Caching Strategies

Improving performance in turn improves the response time which in turn improves the overall experience of the application because nobody wants to wait.

The primary intention behind caching is to improve performance while retrieving the data or resource.

Caching ensures high throughput and low latency. An application with cache will return the response in less time as opposed to an application without a cache. Here are the various strategies discussed in this blog/article

  • Cache-aside
  • Read-through
  • Write-through
  • Write back

The primary intention behind all the strategies is to reduce the round-trip time between application and database because accessing database is always an expensive operation.

Cache-aside

This is the most widely adopted strategy. So how does this strategy work?

When an application receives the request for a resource it first checks if it exists in cache & if it exists then it is called Cache Hit else it's called Cache Miss.

In the above diagram you can see that since it is a Cache Hit & it returns the results immediately from the cache. Now let’s see the second scenario

Since it is a Cache Miss it reads the data from the database & then it updates the Cache for the future requests.

Pros:

  • Best for read heavy operations (when there are frequent read requests)

Cons:

  • The first request of the resource will be slow since it is lazy loaded.
  • Not suitable for moderate/heavy write operations.
  • Data Consistency: Data in cache and database can be different at any given point of time & it all depends on TTL (Time-To-Live).

TTL is the duration for which a resource is going to be cached.

Usually Time-To-Live (TTL) is directly proportional to data inconsistency. So, the larger the TTL is more prone to have different values

Read-through

This is similar to Read-aside, but this strategy will provide data consistency as well.

# Task description:
Please list every caching strategy named in the bulleted list of the text on caching strategies. The lines that follow come from a different source.

# Source excerpt:
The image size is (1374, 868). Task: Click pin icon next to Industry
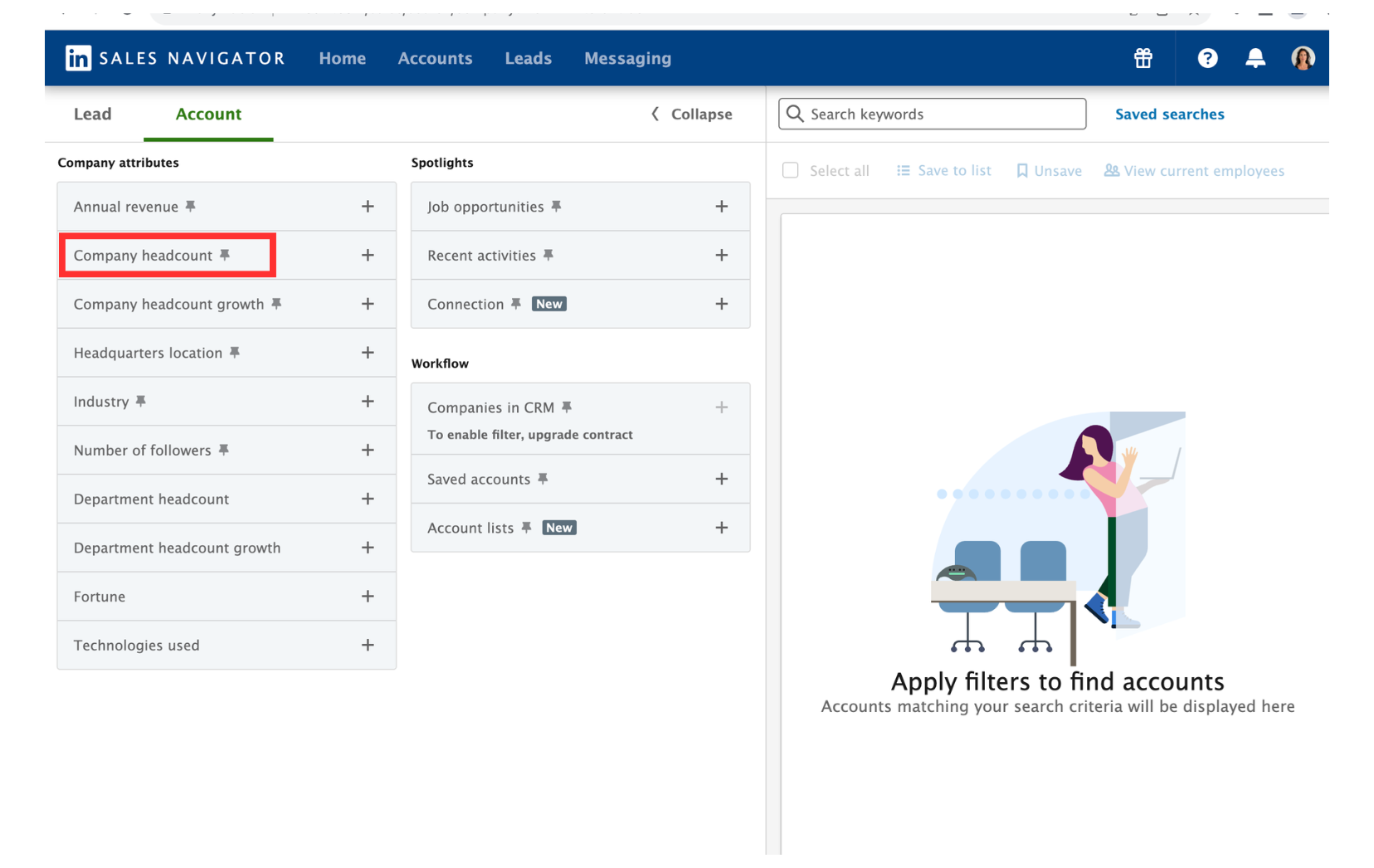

# Solution below:
Cache-aside, Read-through, Write-through, Write back